Un ciel menaçant et la crainte du Covid ont freiné la participation à la balade dans le bourg de Saint-Pal-de-Mons, ce samedi, à l'occasion de la Journée du Patrimoine. Intitulée "À la découverte des écoles d'autrefois dans le bourg de Saint-Pal-de-Mons", l'initiative a quand même réuni une dizaine de participants, qui, dans le respect des gestes barrière (masques et distanciation), ont écouté Daniel Durand, historien local, leur expliquer la naissance dès 1834 sur l'actuelle place Saint-Marc, d'une "école communale" à la suite de la loi Guizot, créant des écoles de garçons dans les communes de plus de 500 habitants.
Pendant cinquante ans, cette école "publique", tenue d'abord par des instituteurs laïques puis ensuite par des Frères, coexista avec des établissements religieux pour les filles, dirigés par les sœurs de St-Joseph et celles de la Croix (à l'emplacement de la Maison de Retraite), et que les visiteurs contemplèrent tour à tour. L'arrêt suivant fut pour les locaux de l'actuel club du 3e âge, qui abritèrent après 1889, l'école privée des Frères. Ceux-ci la fondèrent après les lois Ferry et Goblet (1881 et 1886), qui créèrent l'enseignement "public, obligatoire gratuit et laïque" pour les garçons et les filles.

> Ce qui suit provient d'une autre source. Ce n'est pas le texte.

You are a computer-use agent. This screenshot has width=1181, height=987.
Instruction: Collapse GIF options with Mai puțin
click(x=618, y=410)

Après un arrêt sur la place du village pour voir la maison Bonche, dans laquelle la mairie installa pendant dix ans (1890-1900) l'école publique dans un appartement exigu, les participants se dirigèrent en bas du village, rue des Cévennes, pour voir la "maison Robin", achetée alors par la Mairie, et qui aujourd'hui, a été transformée en immeuble HLM.

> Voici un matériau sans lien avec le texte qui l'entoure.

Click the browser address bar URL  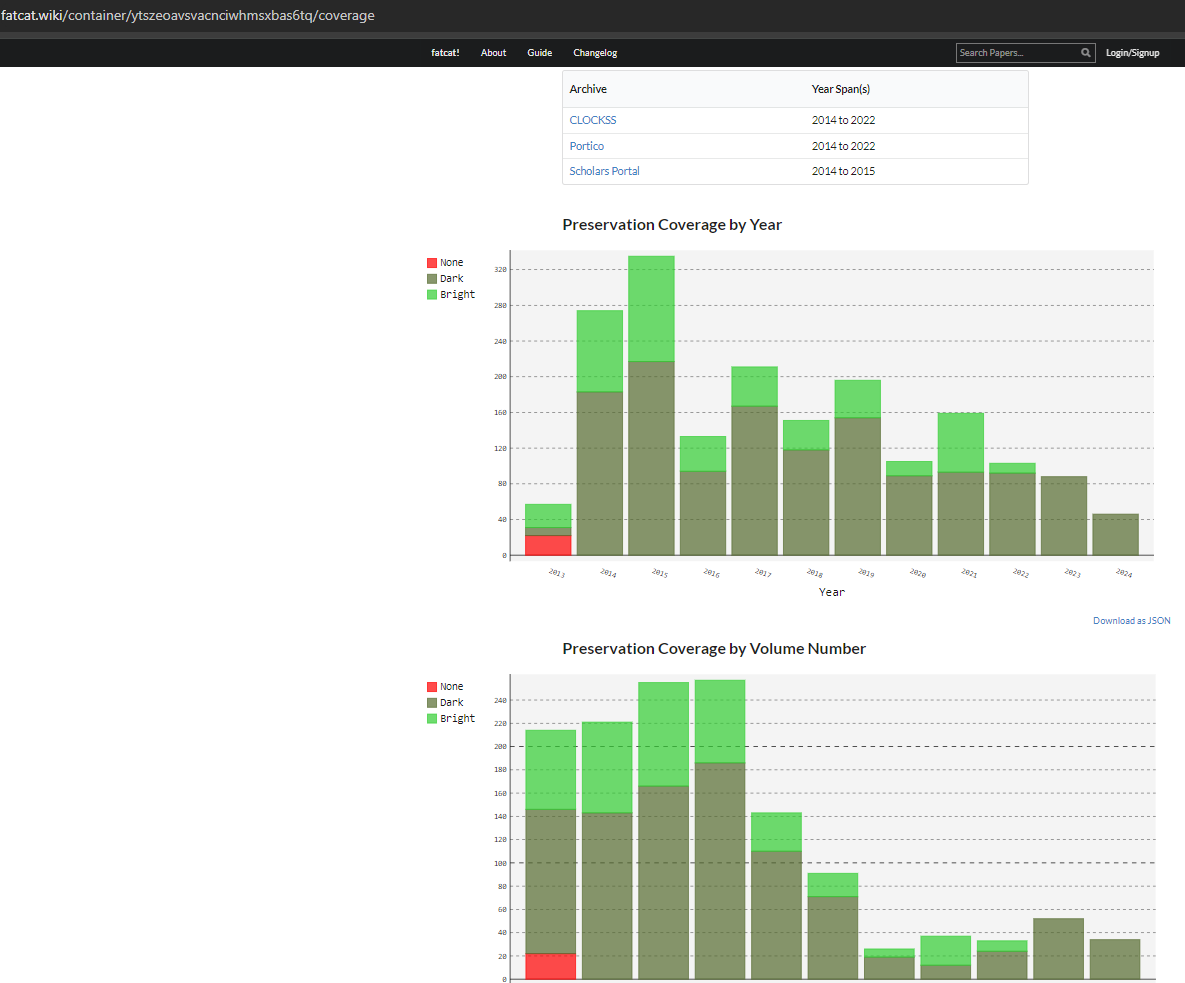(x=188, y=16)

Pour Daniel Durand, "de 1900 à 1910, un bras de fer opposa la municipalité qui ne voulait faire aucun gros travaux dans ce bâtiment en mauvais état et l'Académie qui exigeait la construction d'un véritable groupe scolaire. Ce fut l'Académie qui dut malheureusement céder avant la guerre de 1914". À la fin de la promenade, un échange eut lieu avec l'animateur pour expliquer l'évolution de la situation scolaire au bourg et la fermeture de l'école publique en 1956, puis pour aborder les débats autour des écoles de hameaux (seule celle de Lichemiaille fut construite) et la place des Béates entre 1850 et 1910.